Raw data:
# # # # # # #

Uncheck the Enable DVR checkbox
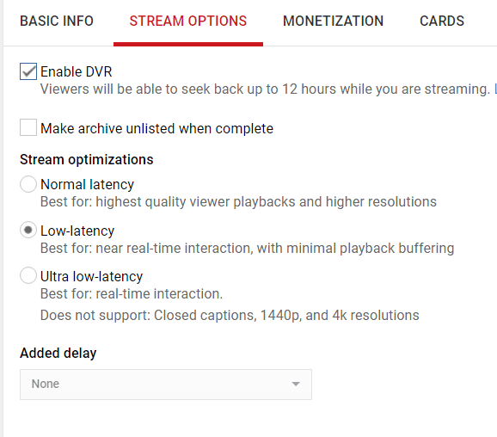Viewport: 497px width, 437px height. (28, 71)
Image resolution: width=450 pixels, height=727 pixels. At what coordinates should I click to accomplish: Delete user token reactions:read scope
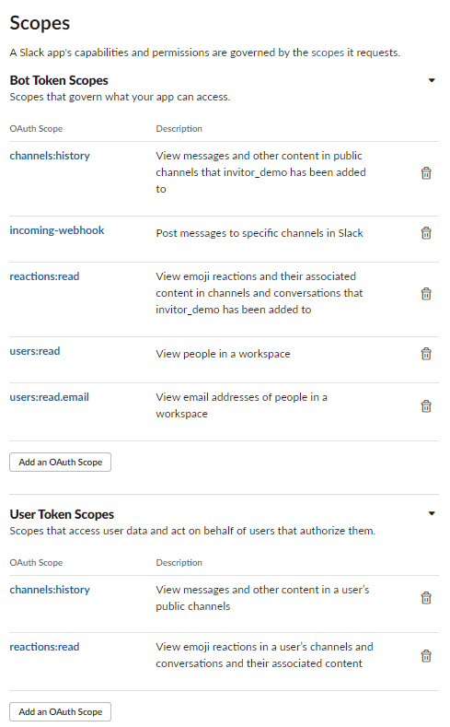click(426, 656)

# # # # # # #

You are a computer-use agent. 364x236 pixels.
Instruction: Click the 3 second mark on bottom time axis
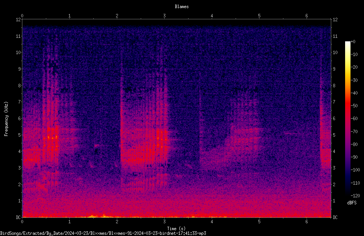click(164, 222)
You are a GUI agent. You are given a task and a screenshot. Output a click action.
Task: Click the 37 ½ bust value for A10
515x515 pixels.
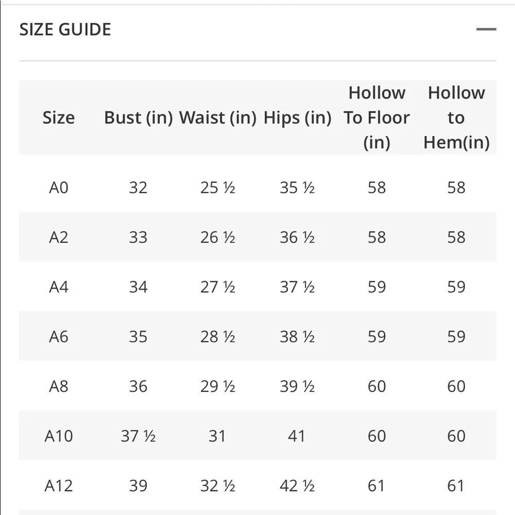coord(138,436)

# # # # # # #

Exercise description: Find the lines of the material that hold the word "agent" and report their count alone.

Exercise solution: 2